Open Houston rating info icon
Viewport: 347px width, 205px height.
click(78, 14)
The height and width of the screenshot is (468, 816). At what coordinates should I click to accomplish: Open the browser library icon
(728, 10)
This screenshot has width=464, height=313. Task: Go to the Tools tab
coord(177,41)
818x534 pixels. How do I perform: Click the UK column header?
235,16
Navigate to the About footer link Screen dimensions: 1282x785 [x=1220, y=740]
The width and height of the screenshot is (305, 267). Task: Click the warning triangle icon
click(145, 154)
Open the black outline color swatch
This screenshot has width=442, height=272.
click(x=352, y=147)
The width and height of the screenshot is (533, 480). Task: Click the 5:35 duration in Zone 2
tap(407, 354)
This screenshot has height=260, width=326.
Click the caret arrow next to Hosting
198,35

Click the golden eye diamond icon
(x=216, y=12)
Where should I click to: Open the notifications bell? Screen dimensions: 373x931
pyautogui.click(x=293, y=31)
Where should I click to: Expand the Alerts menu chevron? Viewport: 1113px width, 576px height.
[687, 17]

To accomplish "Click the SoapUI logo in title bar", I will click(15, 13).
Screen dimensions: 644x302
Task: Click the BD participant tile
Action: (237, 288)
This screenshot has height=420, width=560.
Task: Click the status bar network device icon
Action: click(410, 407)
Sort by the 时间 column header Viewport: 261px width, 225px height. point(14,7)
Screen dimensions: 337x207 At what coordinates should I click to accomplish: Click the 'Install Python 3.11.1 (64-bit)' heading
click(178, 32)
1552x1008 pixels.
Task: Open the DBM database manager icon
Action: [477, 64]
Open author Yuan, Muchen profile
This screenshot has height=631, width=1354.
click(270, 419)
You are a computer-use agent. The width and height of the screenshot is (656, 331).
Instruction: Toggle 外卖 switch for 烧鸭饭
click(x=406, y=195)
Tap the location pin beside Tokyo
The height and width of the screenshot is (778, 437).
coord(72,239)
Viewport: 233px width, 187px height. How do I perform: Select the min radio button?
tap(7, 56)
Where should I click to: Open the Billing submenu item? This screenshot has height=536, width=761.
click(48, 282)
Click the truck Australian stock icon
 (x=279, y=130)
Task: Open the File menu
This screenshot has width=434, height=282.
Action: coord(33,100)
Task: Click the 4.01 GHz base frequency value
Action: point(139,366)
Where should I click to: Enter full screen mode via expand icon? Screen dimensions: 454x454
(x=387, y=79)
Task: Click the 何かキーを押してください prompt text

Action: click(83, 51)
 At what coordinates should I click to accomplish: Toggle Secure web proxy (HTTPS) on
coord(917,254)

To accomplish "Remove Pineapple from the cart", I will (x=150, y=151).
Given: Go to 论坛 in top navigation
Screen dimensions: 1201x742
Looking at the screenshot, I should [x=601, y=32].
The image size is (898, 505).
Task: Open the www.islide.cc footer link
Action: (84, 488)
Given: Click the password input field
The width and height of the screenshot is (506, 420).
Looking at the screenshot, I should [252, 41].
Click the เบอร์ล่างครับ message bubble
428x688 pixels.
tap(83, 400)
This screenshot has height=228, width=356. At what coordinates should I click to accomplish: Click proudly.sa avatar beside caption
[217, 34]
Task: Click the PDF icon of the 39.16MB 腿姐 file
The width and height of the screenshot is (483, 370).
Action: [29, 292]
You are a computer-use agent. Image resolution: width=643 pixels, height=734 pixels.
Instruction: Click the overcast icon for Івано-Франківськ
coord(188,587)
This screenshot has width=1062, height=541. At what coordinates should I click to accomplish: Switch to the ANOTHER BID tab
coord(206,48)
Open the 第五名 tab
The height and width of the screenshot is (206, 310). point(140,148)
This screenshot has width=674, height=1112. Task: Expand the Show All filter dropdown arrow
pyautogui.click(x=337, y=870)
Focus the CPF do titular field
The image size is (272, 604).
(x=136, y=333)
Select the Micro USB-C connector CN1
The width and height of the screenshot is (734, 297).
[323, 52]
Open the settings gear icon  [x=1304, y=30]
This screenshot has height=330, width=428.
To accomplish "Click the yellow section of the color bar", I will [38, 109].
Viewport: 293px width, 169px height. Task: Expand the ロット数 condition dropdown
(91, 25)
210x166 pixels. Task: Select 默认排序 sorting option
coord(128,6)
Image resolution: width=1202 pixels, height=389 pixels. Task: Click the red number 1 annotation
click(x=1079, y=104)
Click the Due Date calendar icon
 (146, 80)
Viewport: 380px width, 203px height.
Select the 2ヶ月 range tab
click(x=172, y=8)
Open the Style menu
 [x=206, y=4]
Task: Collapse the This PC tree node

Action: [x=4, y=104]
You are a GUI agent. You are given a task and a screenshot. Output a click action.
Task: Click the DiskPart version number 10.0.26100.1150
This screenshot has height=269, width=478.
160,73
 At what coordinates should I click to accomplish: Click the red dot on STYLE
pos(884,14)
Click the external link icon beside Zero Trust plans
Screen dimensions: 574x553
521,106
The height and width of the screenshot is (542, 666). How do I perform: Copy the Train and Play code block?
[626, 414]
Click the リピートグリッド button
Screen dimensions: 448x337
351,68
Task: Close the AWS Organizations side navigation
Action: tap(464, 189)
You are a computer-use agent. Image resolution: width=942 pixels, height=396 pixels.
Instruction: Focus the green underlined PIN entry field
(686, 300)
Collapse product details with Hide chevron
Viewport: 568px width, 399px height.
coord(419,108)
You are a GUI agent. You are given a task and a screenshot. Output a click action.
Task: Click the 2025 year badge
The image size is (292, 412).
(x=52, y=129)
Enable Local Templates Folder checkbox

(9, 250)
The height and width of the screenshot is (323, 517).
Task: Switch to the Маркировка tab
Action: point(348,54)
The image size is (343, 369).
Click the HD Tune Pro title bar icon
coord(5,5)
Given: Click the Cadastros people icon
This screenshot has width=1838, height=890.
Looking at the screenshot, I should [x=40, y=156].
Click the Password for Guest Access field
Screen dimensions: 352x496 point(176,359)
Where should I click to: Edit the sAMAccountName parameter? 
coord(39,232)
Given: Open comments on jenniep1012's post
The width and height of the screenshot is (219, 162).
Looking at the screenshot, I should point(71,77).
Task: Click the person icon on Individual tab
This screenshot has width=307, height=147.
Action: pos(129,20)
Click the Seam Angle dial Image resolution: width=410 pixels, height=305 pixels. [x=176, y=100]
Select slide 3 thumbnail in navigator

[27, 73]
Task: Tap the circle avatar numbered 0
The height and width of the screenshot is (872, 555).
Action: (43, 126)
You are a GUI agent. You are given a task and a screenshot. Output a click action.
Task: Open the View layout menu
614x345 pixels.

• Your task
Reproduce, line for line, the material, starting at its first line, and end once the line holding "Navigate to the" has been output.

• Solution to this task
Open Houston rating info icon
Viewport: 347px width, 205px height.
click(78, 14)
The height and width of the screenshot is (468, 816). At what coordinates should I click to accomplish: Open the browser library icon
(728, 10)
This screenshot has width=464, height=313. Task: Go to the Tools tab
coord(177,41)
818x534 pixels. How do I perform: Click the UK column header?
235,16
Navigate to the About footer link Screen dimensions: 1282x785 [x=1220, y=740]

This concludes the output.